How The WPS Bug Came To Be, And How Ugly It Actually Is
FINDING: WPS was designed to be secure against a malicious access point. It isn’t: A malicious AP recovers the entire PIN after only two protocol exchanges. This server to client attack is substantially easier than the client to server attack, with the important caveat that the latter does not require a client to be “lured”.

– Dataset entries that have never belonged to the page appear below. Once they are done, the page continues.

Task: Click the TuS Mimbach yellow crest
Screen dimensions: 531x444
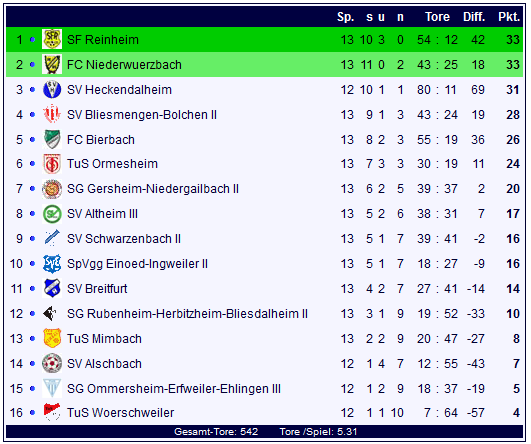Action: pos(52,338)
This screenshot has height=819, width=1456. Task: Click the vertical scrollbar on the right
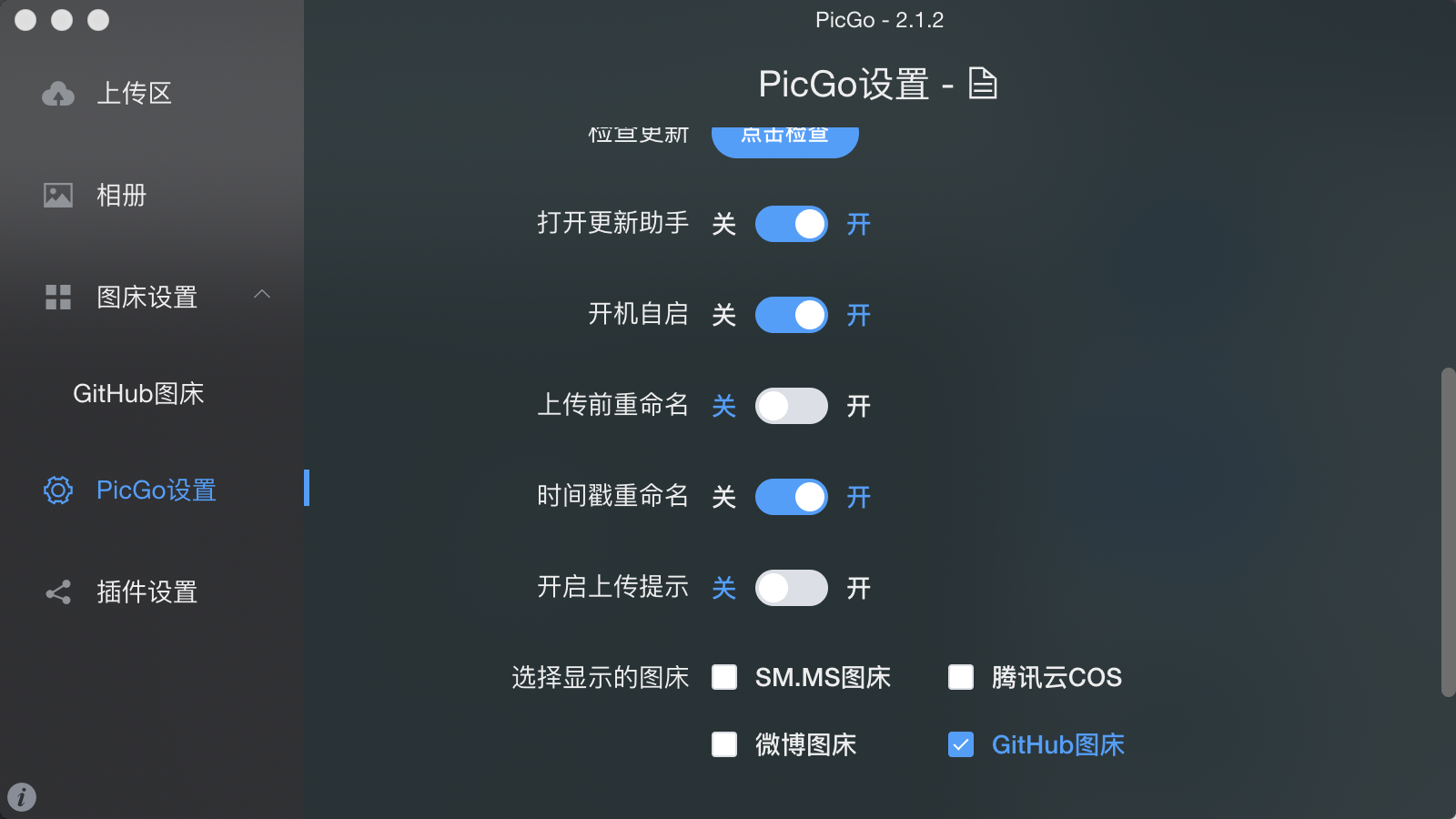pyautogui.click(x=1448, y=532)
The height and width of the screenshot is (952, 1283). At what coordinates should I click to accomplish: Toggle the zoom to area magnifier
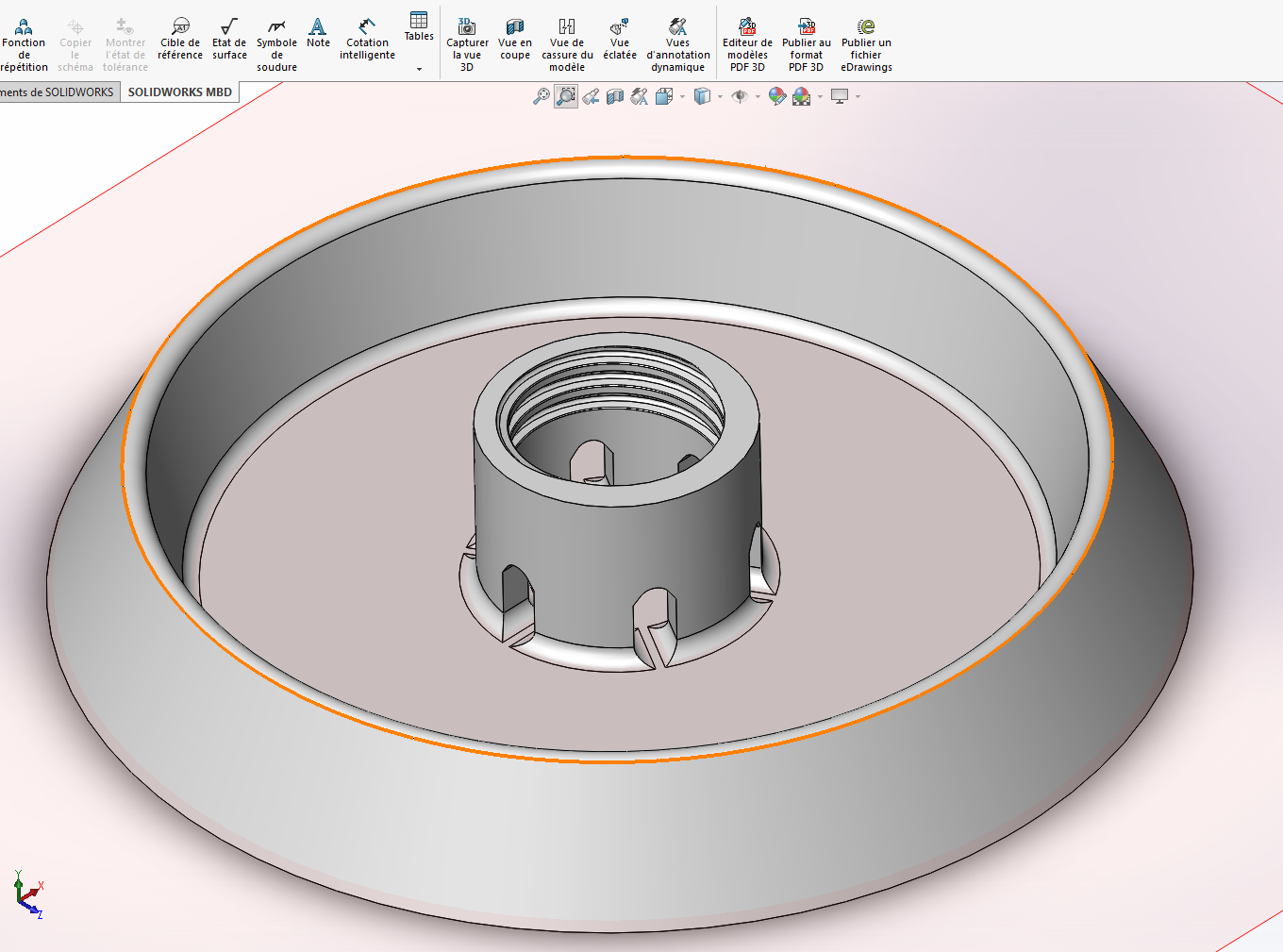[x=566, y=96]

SUMMARY: Stefan Viehböck’s WPS vuln was one of the bigger flaws found in all of 2011, and should be understood as an attempt to improve the usability of a security technology in the face of severe and ongoing deficiencies in our ability to manage key management (something we’re fixing with DNSSEC). WPS seems to have started as a mechanism to integrate UI-less consumer electronics into the Wi-Fi fold; it grew to be a primary mechanism for PCs to link up. WPS attempted to use an online “proof of possession” process to mutually authenticate and securely configure clients for APs, including the provisioning of WEP/WPA/WPA2 secrets. In what appears to have been a mechanism to prevent malicious “evil twin” APs from extracting PINs from rerouted clients, the already small PIN was split in half. Stefan noted that this made brute force efforts much easier, as the first half could be guessed independently of the second half. While rate limiting at the AP server is an obvious defense, it turns out to be the only defense, as both not continuing the protocol, and providing a fake message, are trivially detectable signs that the half-PIN was guessed incorrectly. Meanwhile, providing the legitimate response even in the face of an incorrect PIN guess actually leaks enough data for the attacker to brute force the PIN. I further note that, even for the purposes of mutual authentication, the split-PIN is problematic. Servers can immediately offline brute force the first half of the PIN from the M4 message, and after resetting the protocol, they can generate the appropriate messages to allow them to offline brute the second half of the PIN. To conclude, I discuss the vagaries of just how much needs to be patched, and thus how long we need to wait, before this vulnerability can actually be addressed server side. Finally, I note that we can directly trace the existence of this vulnerability to the unclear patent state of Secure Remote Passwords (SRP), which really is the canonical way to do Password Authenticated Key Exchange (PAKE).
Note: I really should be writing about DNSSEC right now. What’s interesting is, in a very weird way, I actually am.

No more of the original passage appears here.